● Your objective:
Copy out each line of the listing below that contains the string "info".

● Extracted listing:
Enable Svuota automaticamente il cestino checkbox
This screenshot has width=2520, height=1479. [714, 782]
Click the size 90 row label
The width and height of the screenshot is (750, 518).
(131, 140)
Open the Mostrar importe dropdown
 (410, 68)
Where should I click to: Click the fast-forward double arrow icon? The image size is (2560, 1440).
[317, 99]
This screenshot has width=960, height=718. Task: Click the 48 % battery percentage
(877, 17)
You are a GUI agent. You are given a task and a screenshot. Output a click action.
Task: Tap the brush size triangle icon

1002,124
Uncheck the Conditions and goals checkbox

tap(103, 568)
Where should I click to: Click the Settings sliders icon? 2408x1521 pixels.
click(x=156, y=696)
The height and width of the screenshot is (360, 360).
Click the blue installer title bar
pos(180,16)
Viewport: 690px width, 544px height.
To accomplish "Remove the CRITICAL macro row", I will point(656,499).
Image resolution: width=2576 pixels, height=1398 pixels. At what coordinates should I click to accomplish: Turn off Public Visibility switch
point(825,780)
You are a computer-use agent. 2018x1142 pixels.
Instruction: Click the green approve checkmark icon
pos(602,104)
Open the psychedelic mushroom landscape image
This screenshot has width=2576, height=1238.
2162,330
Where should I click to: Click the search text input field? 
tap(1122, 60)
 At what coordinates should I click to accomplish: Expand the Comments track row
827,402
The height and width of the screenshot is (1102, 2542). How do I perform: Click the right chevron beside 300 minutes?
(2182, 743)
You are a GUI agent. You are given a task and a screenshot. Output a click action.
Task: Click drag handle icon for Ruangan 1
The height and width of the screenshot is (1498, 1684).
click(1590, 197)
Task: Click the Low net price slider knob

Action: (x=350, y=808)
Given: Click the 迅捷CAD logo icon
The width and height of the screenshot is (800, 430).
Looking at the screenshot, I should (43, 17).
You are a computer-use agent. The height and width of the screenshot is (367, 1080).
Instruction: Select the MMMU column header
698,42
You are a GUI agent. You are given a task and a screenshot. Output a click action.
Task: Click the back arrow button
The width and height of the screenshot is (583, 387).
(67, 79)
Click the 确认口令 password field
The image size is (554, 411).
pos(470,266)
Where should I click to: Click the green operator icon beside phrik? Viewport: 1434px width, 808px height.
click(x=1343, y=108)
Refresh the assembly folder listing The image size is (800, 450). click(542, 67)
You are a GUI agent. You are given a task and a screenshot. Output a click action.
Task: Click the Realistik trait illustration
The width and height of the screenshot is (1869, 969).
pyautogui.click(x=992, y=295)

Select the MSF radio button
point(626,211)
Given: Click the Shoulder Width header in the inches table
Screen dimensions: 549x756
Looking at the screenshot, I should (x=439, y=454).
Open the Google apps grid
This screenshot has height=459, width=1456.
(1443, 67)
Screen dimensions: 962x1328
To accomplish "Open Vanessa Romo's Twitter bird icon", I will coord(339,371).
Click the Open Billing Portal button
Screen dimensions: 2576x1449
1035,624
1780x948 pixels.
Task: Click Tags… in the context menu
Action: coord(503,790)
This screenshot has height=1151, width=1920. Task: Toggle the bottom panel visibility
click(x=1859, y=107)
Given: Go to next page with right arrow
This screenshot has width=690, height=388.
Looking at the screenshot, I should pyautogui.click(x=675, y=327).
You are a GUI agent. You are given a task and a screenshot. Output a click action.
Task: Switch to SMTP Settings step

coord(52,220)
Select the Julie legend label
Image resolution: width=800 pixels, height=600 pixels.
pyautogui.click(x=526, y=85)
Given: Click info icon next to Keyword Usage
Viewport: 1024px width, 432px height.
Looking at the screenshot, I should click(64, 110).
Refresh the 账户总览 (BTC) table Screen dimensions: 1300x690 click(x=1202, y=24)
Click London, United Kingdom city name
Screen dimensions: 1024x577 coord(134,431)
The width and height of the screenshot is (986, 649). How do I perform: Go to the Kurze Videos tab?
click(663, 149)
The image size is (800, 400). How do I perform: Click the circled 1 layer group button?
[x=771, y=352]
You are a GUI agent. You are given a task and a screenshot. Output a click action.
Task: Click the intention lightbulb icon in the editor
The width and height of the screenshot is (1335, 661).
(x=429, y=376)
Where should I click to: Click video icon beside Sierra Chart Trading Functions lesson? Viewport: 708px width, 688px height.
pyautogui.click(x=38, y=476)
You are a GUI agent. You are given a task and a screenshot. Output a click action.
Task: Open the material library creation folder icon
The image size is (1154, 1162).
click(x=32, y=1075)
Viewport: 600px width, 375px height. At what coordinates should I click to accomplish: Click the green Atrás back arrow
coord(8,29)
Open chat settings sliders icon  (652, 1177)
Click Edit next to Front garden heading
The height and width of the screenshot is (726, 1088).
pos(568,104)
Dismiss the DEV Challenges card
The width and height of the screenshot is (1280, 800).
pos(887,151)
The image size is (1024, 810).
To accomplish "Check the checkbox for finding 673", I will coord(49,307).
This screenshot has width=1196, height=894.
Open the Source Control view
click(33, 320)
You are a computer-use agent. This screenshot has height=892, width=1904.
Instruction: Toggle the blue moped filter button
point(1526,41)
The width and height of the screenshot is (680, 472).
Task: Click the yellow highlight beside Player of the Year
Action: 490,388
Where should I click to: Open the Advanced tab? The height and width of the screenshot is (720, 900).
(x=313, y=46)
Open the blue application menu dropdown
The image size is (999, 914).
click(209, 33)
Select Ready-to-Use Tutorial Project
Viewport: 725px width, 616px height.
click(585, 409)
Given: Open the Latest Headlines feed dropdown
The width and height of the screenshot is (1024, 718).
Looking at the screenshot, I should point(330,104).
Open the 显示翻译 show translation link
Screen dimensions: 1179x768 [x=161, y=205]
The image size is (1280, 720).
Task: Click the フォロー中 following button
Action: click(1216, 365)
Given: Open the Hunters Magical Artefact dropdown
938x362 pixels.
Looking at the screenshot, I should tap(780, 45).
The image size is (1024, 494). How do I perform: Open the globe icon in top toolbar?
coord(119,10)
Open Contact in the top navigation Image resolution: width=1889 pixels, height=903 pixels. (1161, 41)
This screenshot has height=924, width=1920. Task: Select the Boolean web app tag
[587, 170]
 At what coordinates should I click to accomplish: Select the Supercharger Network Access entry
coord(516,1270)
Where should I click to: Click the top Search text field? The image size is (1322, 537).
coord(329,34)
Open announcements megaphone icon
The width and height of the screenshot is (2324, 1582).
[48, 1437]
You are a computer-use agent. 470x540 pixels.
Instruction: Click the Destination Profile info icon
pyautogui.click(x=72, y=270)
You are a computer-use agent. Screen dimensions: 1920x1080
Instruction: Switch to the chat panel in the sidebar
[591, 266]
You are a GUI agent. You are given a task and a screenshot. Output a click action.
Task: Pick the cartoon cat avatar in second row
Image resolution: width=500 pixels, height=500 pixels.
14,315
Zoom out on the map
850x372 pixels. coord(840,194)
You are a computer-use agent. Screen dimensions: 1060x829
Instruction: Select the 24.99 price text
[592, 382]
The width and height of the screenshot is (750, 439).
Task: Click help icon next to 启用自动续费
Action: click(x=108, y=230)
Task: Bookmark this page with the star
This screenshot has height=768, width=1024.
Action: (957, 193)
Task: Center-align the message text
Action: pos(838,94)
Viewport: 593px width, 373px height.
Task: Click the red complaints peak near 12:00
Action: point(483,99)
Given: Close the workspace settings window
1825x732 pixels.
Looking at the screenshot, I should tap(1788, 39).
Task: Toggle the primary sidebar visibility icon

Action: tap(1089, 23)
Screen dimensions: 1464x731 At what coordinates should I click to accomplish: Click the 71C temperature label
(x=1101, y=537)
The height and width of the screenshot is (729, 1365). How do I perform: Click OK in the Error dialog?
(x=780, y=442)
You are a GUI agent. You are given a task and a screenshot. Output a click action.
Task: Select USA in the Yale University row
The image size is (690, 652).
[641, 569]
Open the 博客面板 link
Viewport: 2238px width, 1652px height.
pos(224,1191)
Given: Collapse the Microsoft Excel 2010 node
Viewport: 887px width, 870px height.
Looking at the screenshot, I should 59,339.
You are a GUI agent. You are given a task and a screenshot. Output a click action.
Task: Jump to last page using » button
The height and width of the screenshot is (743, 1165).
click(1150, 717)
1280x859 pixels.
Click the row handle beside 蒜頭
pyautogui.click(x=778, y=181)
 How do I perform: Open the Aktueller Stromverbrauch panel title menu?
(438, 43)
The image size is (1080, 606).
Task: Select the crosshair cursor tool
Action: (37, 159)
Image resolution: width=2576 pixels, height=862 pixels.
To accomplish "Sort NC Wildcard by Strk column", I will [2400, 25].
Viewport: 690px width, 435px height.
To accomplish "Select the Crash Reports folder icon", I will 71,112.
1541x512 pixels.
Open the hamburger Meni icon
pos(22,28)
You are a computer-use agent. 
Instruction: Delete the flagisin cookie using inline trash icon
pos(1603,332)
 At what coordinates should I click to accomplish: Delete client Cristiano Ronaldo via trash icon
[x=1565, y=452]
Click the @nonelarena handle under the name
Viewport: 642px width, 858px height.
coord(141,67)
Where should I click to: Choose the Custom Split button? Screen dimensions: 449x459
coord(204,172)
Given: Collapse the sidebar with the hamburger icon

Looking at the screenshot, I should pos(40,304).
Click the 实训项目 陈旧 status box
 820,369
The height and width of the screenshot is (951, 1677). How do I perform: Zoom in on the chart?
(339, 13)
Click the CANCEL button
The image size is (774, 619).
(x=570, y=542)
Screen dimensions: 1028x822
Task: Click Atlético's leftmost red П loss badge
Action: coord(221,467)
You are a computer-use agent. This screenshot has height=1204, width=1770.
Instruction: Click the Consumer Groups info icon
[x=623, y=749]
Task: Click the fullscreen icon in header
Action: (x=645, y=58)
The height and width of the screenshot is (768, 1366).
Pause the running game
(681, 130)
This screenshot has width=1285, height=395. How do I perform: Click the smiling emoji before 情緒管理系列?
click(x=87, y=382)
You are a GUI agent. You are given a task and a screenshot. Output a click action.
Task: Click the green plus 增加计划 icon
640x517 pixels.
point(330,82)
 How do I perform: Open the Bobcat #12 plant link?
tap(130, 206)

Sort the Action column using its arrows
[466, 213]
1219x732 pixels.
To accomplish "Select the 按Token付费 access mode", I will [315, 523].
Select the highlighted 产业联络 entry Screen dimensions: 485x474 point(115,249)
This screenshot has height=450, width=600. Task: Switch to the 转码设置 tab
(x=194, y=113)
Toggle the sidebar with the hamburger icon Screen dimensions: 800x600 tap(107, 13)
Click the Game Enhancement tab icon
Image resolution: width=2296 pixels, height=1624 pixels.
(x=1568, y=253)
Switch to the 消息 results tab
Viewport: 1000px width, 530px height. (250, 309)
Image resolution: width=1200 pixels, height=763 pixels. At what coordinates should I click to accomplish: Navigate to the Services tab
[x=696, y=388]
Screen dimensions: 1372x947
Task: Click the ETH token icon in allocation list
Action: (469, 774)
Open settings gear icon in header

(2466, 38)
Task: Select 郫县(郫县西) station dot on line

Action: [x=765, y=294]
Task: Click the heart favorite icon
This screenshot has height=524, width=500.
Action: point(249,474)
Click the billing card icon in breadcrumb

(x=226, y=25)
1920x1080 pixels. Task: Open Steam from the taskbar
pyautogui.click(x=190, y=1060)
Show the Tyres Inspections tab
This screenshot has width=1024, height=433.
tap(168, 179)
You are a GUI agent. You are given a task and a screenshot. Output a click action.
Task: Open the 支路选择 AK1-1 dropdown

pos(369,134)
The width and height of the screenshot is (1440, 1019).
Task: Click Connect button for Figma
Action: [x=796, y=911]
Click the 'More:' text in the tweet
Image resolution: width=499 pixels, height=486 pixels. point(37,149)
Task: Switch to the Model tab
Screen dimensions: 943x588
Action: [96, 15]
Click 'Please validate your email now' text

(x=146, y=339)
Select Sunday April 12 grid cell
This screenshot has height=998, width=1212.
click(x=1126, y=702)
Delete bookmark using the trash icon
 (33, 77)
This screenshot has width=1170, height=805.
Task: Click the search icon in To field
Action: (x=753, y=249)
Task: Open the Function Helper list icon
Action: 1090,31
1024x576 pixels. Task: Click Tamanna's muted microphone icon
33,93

● Solution below:
Given: Click info icon next to Keyword Usage
Instruction: Click the Destination Profile info icon
Instruction: Click the Consumer Groups info icon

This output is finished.